Spot the Seniors: 2013 Budget Edition

February 21st, 2013 · · 3 Comments · Health care, Provincial budget & finance

As mentioned in last week’s Speech from the Throne and Tuesday’s 2013 provincial budget, BC’s population is aging. It’s projected the seniors population in BC will double over the next 25 years – meaning more than 30% of our population will be over the age of 65 by 2036. While the budget does mention aspects of health care needed to respond to this population shift (“doctor and specialist visits, prescription medications, home health care and residential care services” with attention to the “impacts of frailty, dementia and other health issues on seniors and their families” plus “enhancing the quality of life and supporting healthy aging in the community”), there is nothing in the budget to actually address these issues or ensure our system will provide appropriate care for our changing population.

Some of what’s needed – like investment in a substantially expanded public home support system, for example – require new/increased funding. But if such investments go hand-in-hand with strong provincial leadership to create a more integrated, patient-focused health care system, we’d also see savings not too far down the road. For example, integrated, accessible home and community-based health care services can help seniors live independently, stay healthy, and prevent crises that result in hospital stays. When the cost of treating a senior in hospital ranges from $825 to $1,968 per day compared to approximately $200 a day for residential care, investing in home support should be the obvious route for government to take.

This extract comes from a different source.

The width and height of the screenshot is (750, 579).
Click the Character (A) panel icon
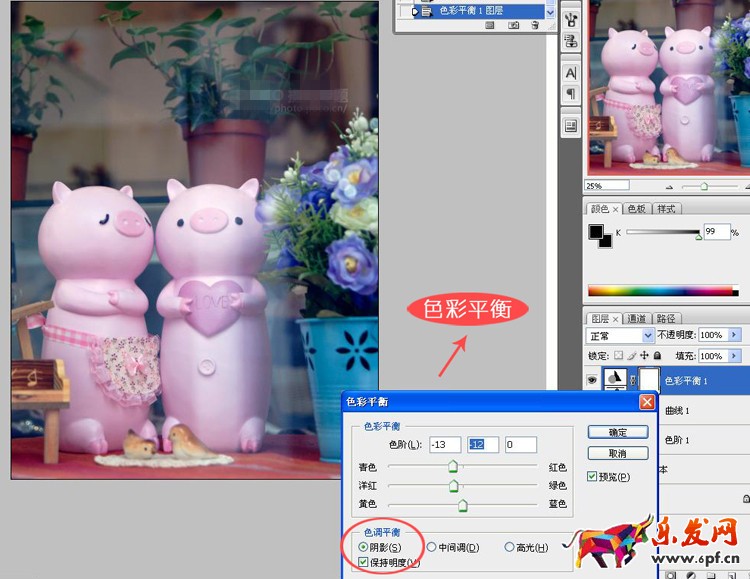pyautogui.click(x=571, y=73)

Other needed reforms in seniors care would require only modest funds, yet were absent from either the throne speech or the budget. A year ago, in February 2012, BC Ombudsperson Kim Carter released the most comprehensive report on seniors care in BC’s history, making 176 recommendations on how we can make our system more organized and efficient, and more adequately and humanely meet the needs of our elders. Despite a healthy public discourse on seniors care inspired by the Ombudsperson’s report, the provincial government has done little to take up these valuable recommendations to date, and neither the throne speech or budget contained plans to do so in future.

The budget does highlight the recent appointment of a Minister of State for Seniors in September 2012, and the plan to appoint a Seniors Advocate for the province (an announcement that has been recycled so many times in recent months that it shouldn’t be new news for anyone).

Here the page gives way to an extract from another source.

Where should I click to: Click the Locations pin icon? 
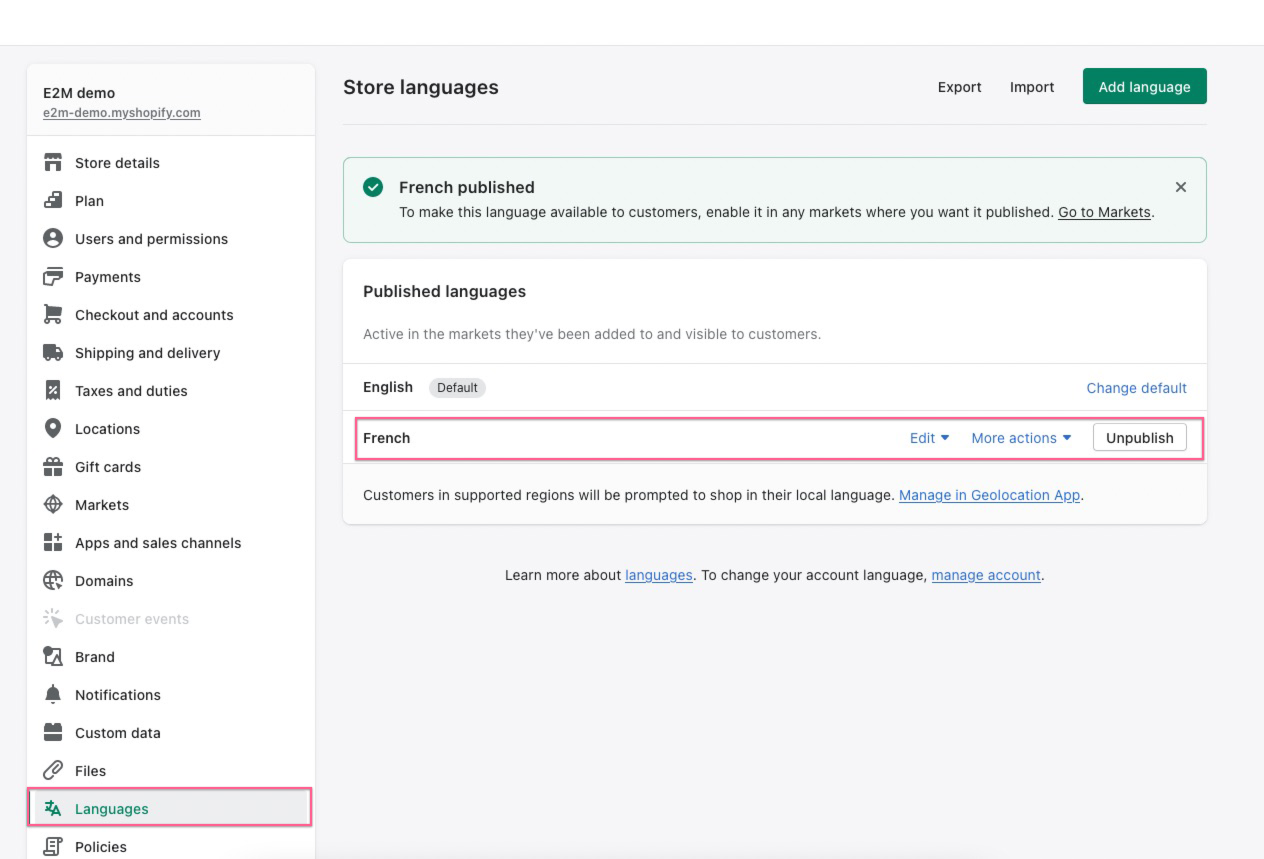point(53,429)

I wonder how these new government positions will help to address the multi-faceted issues Kim Carter already spent over four years documenting, none of which directly called for the creation of new government appointments.

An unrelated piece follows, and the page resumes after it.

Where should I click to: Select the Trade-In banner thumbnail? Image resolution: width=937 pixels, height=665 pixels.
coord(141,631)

Not planning and organizing our health system to respond to our aging population is not just fiscally short-sighted. It also inherently undervalues the citizens who have collectively supported our economy and paid into our health system for decades, and means we aren’t making the best use of our health care dollars to ensure British Columbians of all ages can access the health services they need.

Be Sociable, Share!


    3 Comments so far ↓

    • Janice St John

      Unless we put some of Kim Carter’s recommendations into active legislation, the quality of care that senior’s receive will continue to decline.
      Long term care, is a complex and demanding part of our health care system that is often neglected by the Mininstry of Health in reducing the funding alloted to those who need LT Care.
      Reduction of staffing resident ratios, to the very basic minimum, cultivate an environment in which workload levels become impossible to manage.
      We need legislated staffing resident ratios that support a respectful quality of life, for those unable to care for themselves.
      We need an open conversation in order to plan for the huge increase in demand for Long Term Care services, that will be needed just around the corner.

    • Shannon Daub

      I agree Danny that it’s important for seniors to not be isolated and lonely – social supports and contact can reduce problems like depression, and increase the likelihood that health problems will be identified and dealt with proactively instead of turning into crises. For some families, a multigenerational home is a great thing. For others it is not possible or not ideal. Particularly for families with younger children, where both parents are working or for a single parent, the idea that they could also care for their own elderly parent or parents as they age and become more frail is not realistic — in fact, it’s precisely that impossible situation that many currently face and that an improved home and community care system could alleviate. Remember too that many seniors do not live near their children, may not want to live in the same home as their children, may have children who are themselves seniors (as is the case for many elderly whose children are in the baby boomer cohort), or may not have children at all. I think the key here is to ensure seniors have access to the right services and supports at the right time, so that they can make genuine choices about how and where they want to live. Home and community care services (home support, assisted living, residential care, etc) allow seniors to remain in their own homes and communities — which is what most want — and are much more cost-effective than hospital/acute care.

    • Danny Handelman

      Less government spending would be needed to support seniors if a larger proportion of seniors were to reside with younger members of their families, which would also result in reduced loneliness and increased ability for the seniors to provide daycare to their grand- or great-grandchildren.